Mendelsohn noted the Keepers wanted to take samples closer to the spill site, but, “There was no encouragement at all as far as letting us get onto the mine site.”
The closest they got, she said, was driving to a public road that crosses one of the affected creeks, Plante Creek, and hiking upstream from there.
Paying for testing will be the next challenge. Scott said testing for PAHs is $300 per test, while mercury tests are about $50 to $80 each.
$5,000 has been raised for the project so far.
“We’re already way over budget,” said Scott, though he remained hopeful that more funds would be collected to sustain the project.

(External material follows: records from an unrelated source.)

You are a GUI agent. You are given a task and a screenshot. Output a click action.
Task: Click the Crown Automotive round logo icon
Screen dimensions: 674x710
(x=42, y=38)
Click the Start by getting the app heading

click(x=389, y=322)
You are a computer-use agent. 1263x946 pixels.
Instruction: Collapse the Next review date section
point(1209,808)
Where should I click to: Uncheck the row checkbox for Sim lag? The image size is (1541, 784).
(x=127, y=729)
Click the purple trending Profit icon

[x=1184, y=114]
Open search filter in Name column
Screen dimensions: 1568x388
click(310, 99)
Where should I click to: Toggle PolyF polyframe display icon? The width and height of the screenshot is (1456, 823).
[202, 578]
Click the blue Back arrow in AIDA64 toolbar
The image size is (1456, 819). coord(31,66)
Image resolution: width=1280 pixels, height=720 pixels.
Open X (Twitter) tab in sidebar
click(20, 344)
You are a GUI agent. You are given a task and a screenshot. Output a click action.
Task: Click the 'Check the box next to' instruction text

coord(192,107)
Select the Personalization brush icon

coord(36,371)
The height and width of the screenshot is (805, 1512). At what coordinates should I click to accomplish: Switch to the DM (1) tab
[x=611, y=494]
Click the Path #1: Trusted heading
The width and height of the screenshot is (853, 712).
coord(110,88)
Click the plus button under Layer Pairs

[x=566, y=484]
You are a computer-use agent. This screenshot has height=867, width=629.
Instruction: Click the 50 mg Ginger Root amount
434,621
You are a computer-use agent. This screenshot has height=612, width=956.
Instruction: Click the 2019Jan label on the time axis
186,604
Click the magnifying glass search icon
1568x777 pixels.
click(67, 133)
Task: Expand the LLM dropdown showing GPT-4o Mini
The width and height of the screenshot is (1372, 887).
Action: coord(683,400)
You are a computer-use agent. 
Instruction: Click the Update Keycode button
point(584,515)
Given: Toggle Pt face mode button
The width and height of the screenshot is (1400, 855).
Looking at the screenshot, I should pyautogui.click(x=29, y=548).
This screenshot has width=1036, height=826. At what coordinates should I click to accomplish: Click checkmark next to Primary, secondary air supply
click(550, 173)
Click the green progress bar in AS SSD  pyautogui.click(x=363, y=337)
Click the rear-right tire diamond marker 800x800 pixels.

“If we get the money together, we’ll test at least once a year and see how far it goes,” he said. That long-term view is key, he and Mendelsohn agreed, as the concern is that toxins will gradually be taken up by benthic life on the riverbed and make their way up the food chain.
Scott said it’s likely much of the contaminated sediment was too heavy to be carried very far initially.
“Every time there’s a freshet in the spring … this stuff will be picked up and moved. Eventually, we’ll get higher and higher concentrations here and right down the river,” said Scott.
Scott acknowledged Sherritt’s cleanup efforts on slurry-affected creeks that feed into the Athabasca River. Those efforts have included the installation of sediment traps and a silt fence, as well as removal of some sediment with excavators.
“Hopefully they catch most of it,” he said.
Mendlsohn noted that because of that dredging, though, “It was kind of a crapshoot for us whether we’d get useful samples out of (Plante Creek).”
She said whether the Keepers get conclusive results from any of sediment tests or not, “We know that significant amounts of contaminants did enter the Athabasca River.”
She said even “sketchy” data from the ESRD and Sherritt have already shown this to be true. However, she said, “There is nowhere near enough sampling being done.”
Most importantly, she said, “There’s no confidence that the company or the government will tell us the truth about the impacts of this spill.”
The real story, say the Keepers, is in the sediment now.